Anyway, the general steps to samba-enabling an OES2 user is like this:
- Create an NSS volume if you didn’t already
- Configure Universal Password for the users/containers that need to use Samba
- Configure that NSS volume for Samba if you haven’t already (shares and users)
…okay, that’s easy enough. But the step I always forget happens only when I’m in a hurry, and am just enabling Universal Password with the defaults, just until I can go over the finer points of the policy with the customer. Because the “defaults” of a new Universal Password will not allow samba to work; you *must* enable one non-default thing in the policy:
- Allow admin to retrieve passwords
…or you will get an error when trying to Samba-enable the user.

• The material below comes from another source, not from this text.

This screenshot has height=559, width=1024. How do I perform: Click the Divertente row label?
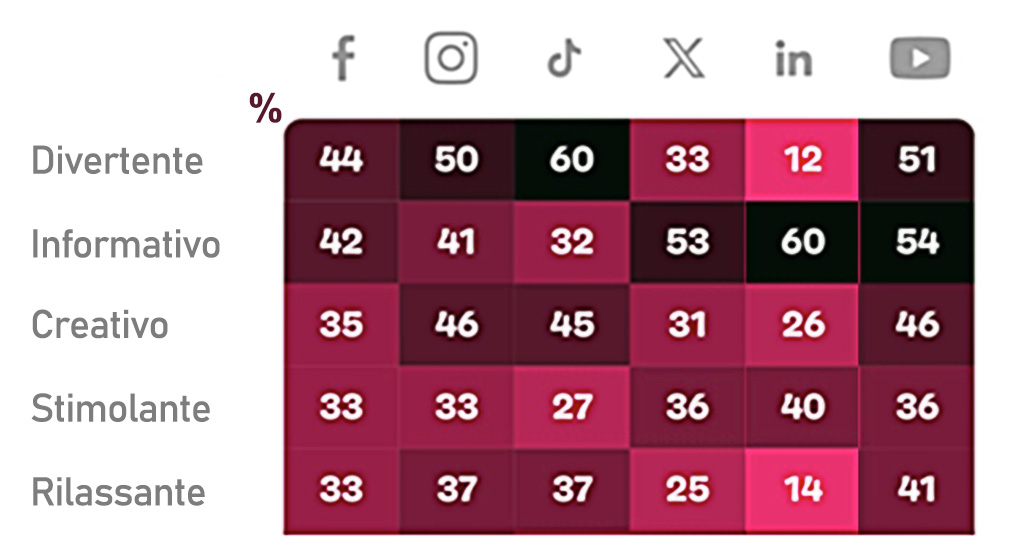coord(117,161)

The error will be something like this:
“Could not Samba enable the user for group, (windows name)-W-SambaUserGroup”
Of course, I need to clarify that I only have this problem when in a rush… I’m a nice, diligent, thorough consultant who usually designs, configures, and deploys a Universal Password Policy with a customer, in a test-bed, well in advance of deploying Samba… You believe me, don’t you?